Мимочка скромно и равнодушно улыбается.

– Нетти-то! – говорит тетя Софи. – Вы не слыхали о скандале?

– Нет, что такое? Зина писала что-то вскользь, но мы ничего не поняли.

– Разошлась с мужем и теперь пропадает в Париже, меняя любовников как перчатки. Страсть что такое! Она всегда поступала как дурочка. Перед самым отъездом мужа в плавание, ее вдруг начинает разбирать совесть. Ужь молчала бы хоть до его возвращения! Нет, она идет исповедываться и рассказывает священнику все: так и так, говорит, виновата перед мужем. Тот сейчас говорит: «А муж знает?» – «Нет», говорит. – «Ну, так и не говорите ему». И начал ей разъяснять, почему она должна молчать, что она согрешила, пусть она и мучится, а его мучить не за что…

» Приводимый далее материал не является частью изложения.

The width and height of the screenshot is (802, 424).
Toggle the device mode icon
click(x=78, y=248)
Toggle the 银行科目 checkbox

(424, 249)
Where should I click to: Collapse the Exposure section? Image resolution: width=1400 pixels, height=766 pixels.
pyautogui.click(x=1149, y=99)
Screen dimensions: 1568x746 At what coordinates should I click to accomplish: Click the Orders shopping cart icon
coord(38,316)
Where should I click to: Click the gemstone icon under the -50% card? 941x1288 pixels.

– Это они всегда так говорят, – необдуманно вставляет тетя Мари и, встретив вопросительный взгляд тети Жюли, прибавляет: – Я слыхала много таких случаев, когда священники это говорили.

– Ну, она приходит с исповеди домой и говорит мужу: «Я была у священника и сказала ему о моем грехе». – «Какой грех?» А вот какой. Как?!. Сцены, объяснения. Он хочет застрелиться, она хочет застрелиться. Он хочет убить ее, убить того, убить себя… В конце-концов, он уезжает в плавание, а она, подбросив всех детей старикам Полтавцевым, переселяется к возлюбленному и начинает хлопотать о разводе. Через два месяца тот уже не в силах выносить ее и бежит от неё. Она отравляется, доктора спасают, и она уезжает в Париж. Вот уже три недели, что она там, и о ней очень дурные, очень дурные слухи…

 

– Ах, как мне жаль стариков Полтавцевых! – говорит maman, – каково им это!

– Я говорила давно, что она на опасной дороге, – говорит тетя Жюли.

Мимочка утвердительно качает головой.

– Ну, а кстати о романах, – говорит тетя Софи: – правда, что на Кавказе, на водах, так флёртят?

– Ах, и не говорите! – улыбаясь, отвечает maman. – Чего-чего мы не насмотрелись, чего не наслушались! И Варяжский, представьте…

– А за Мими ухаживали?.. Est-ce qu'il y a eu quelqu'un pour te faire la cour?.. Et personne ne t'a donnê dans l'oeil?..

– Quelle idêe, ma tante!.. Да там никого и не было. То-есть, было много симпатичных и приятных людей, но таких, чтобы понравиться…

И Мимочка, улыбаясь своей прежней петербургской улыбкой, отрицательно качает головой.

– Ну, а природа действительно хороша? – спрашивает тетя Жюли. – Вава восхищается горами.

– Да они ничего не видели, – с сожалением говорит Спиридон Иванович: – ну, как же было, в самом деле, не съездить на Бермамут? Ведь я писал вам, чтобы вы съездили. Быть в Кисловодске и не съездить на Бермамут! Эх, вы!.. Ведь вы гор настоящих, стало быть, и не видели.

– Да не с кем было, – оправдываясь, говорит Мимочка. – X. съездили до нашего приезда, а втроем мы как-то не собрались. Я ужь и так старалась все объездить и осмотреть.

– Да, должно быть, там хорошо, – говорит тетя Мари, пересматривая в стереоскоп виды Кавказа, привезенные Вавой. – Как это красиво! Что это такое?

– Это? – говорит Мимочка, наклоняясь к тете Мари, чтобы посмотреть в стереоскоп. – Это «Замок Коварства и Любви.» Это скалы, которые похожи на замок, и так называются.

– И действительно так красиво? Ты была там?

– Да, я ездила туда верхом… Очень красиво. Особенно при луне… c'est fêerique.